After a TTM move or object init we need to update the i915 gem flags and
caching settings to reflect the new placement. Currently caching settings
are not changed during the lifetime of an object, although that might
change moving forward if we run into performance issues or issues with
WC system page allocations.
Also introduce gpu_binds_iomem() and cpu_maps_iomem() to clean up the
various ways we previously used to detect this.
Finally, initialize the TTM object reserved to be able to update
flags and caching before anyone else gets hold of the object.

Signed-off-by: Thomas Hellström <thomas.hellstrom@linux.intel.com>
---
v2:
- Style fixes (Reported by Matthew Auld)
v3:
- More style fixes. Clarify why we're updating caching settings after move.
  (Suggested by Matthew Auld)
---
 drivers/gpu/drm/i915/gem/i915_gem_ttm.c | 111 +++++++++++++++++++-----
 1 file changed, 89 insertions(+), 22 deletions(-)

diff --git a/drivers/gpu/drm/i915/gem/i915_gem_ttm.c b/drivers/gpu/drm/i915/gem/i915_gem_ttm.c
index 33ab47f1e05b..5176682a7d19 100644
--- a/drivers/gpu/drm/i915/gem/i915_gem_ttm.c
+++ b/drivers/gpu/drm/i915/gem/i915_gem_ttm.c
@@ -70,6 +70,17 @@ static struct ttm_placement i915_sys_placement = {
 	.busy_placement = &lmem0_sys_placement_flags[1],
 };
 
+static bool gpu_binds_iomem(struct ttm_resource *mem)
+{
+	return mem->mem_type != TTM_PL_SYSTEM;
+}
+
+static bool cpu_maps_iomem(struct ttm_resource *mem)
+{
+	/* Once / if we support GGTT, this is also false for cached ttm_tts */
+	return mem->mem_type != TTM_PL_SYSTEM;
+}
+
 static void i915_ttm_adjust_lru(struct drm_i915_gem_object *obj);
 
 static struct ttm_tt *i915_ttm_tt_create(struct ttm_buffer_object *bo,
@@ -175,6 +186,40 @@ static void i915_ttm_free_cached_io_st(struct drm_i915_gem_object *obj)
* * *
## EXERCISE SET
A) According to the i915 TTM patch, which two helper functions are introduced to clean up the ways of detecting iomem?
B) Continue the i915 TTM patch from its final line.

## DATA SHOWN
* * *
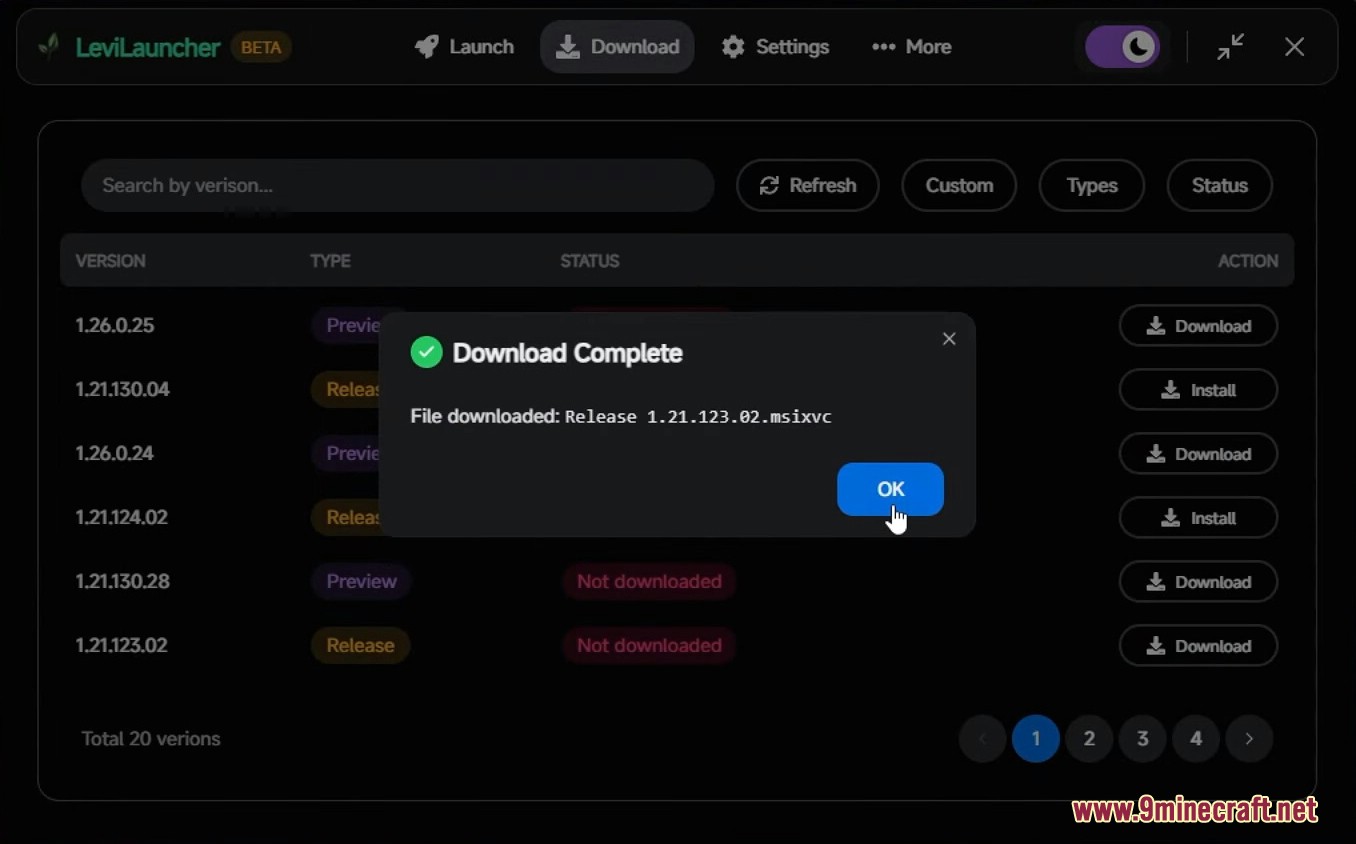The height and width of the screenshot is (844, 1356).
Task: Open the More menu
Action: coord(911,47)
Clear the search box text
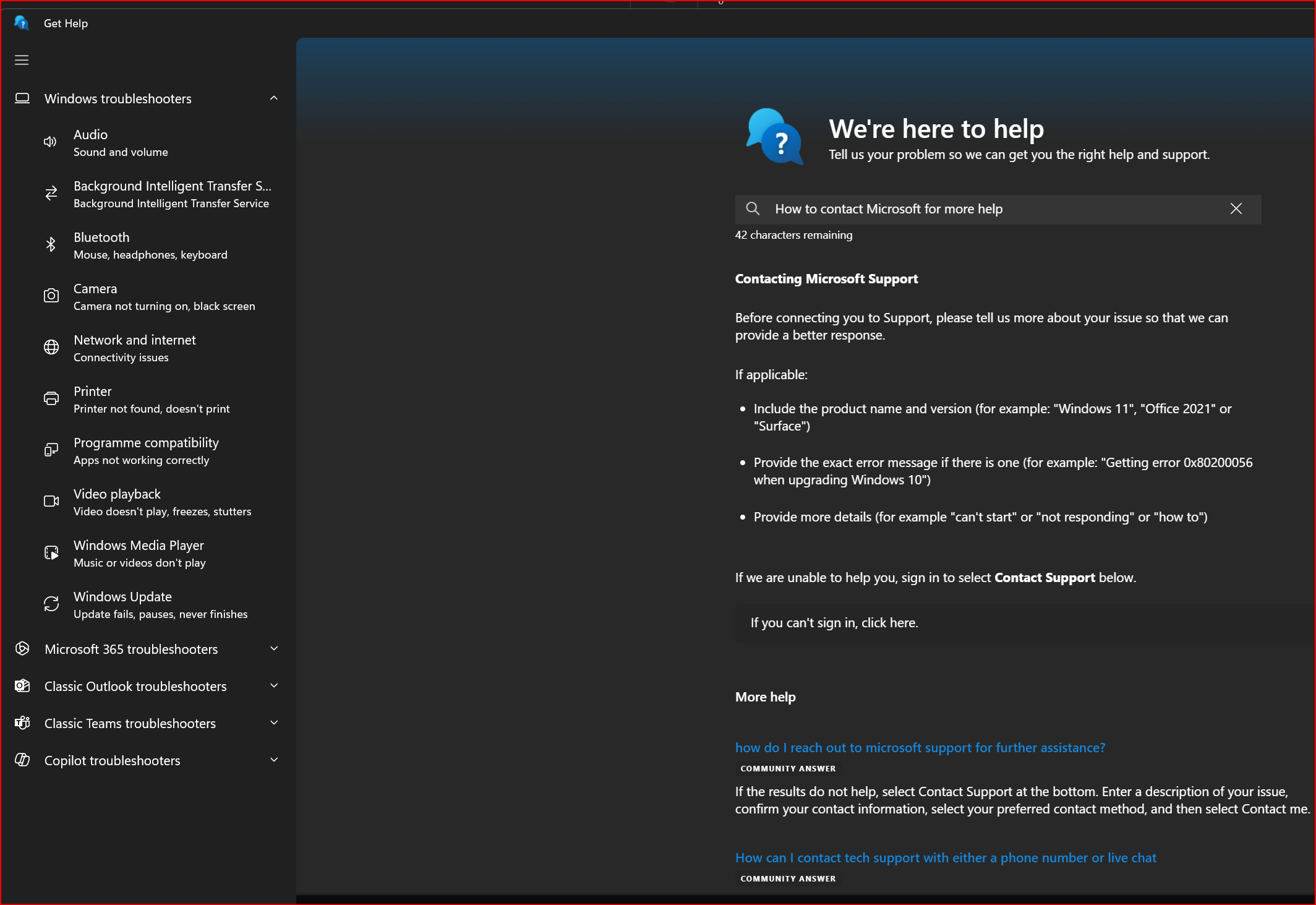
* * *
## OUTPUTS BY TASK
A) gpu_binds_iomem() and cpu_maps_iomem()

B)
 	obj->ttm.cached_io_st = NULL;
 }
 
+static void
+i915_ttm_adjust_domains_after_cpu_move(struct drm_i915_gem_object *obj)
+{
+	struct ttm_buffer_object *bo = i915_gem_to_ttm(obj);
+
+	if (cpu_maps_iomem(bo->resource) || bo->ttm->caching != ttm_cached) {
+		obj->write_domain = I915_GEM_DOMAIN_WC;
+		obj->read_domains = I915_GEM_DOMAIN_WC;
+	} else {
+		obj->write_domain = I915_GEM_DOMAIN_CPU;
+		obj->read_domains = I915_GEM_DOMAIN_CPU;
+	}
+}
+
+static void i915_ttm_adjust_gem_after_move(struct drm_i915_gem_object *obj)
+{
+	struct drm_i915_private *i915 = to_i915(obj->base.dev);
+	struct ttm_buffer_object *bo = i915_gem_to_ttm(obj);
+	unsigned int cache_level;
+
+	obj->mem_flags &= ~(I915_BO_FLAG_STRUCT_PAGE | I915_BO_FLAG_IOMEM);
+
+	obj->mem_flags |= cpu_maps_iomem(bo->resource) ? I915_BO_FLAG_IOMEM :
+		I915_BO_FLAG_STRUCT_PAGE;
+
+	if ((HAS_LLC(i915) || HAS_SNOOP(i915)) && !gpu_binds_iomem(bo->resource) &&
+	    bo->ttm->caching == ttm_cached)
+		cache_level = I915_CACHE_LLC;
+	else
+		cache_level = I915_CACHE_NONE;
+
+	i915_gem_object_set_cache_coherency(obj, cache_level);
+}
+
 static void i915_ttm_purge(struct drm_i915_gem_object *obj)
 {
 	struct ttm_buffer_object *bo = i915_gem_to_ttm(obj);
@@ -190,8 +235,10 @@ static void i915_ttm_purge(struct drm_i915_gem_object *obj)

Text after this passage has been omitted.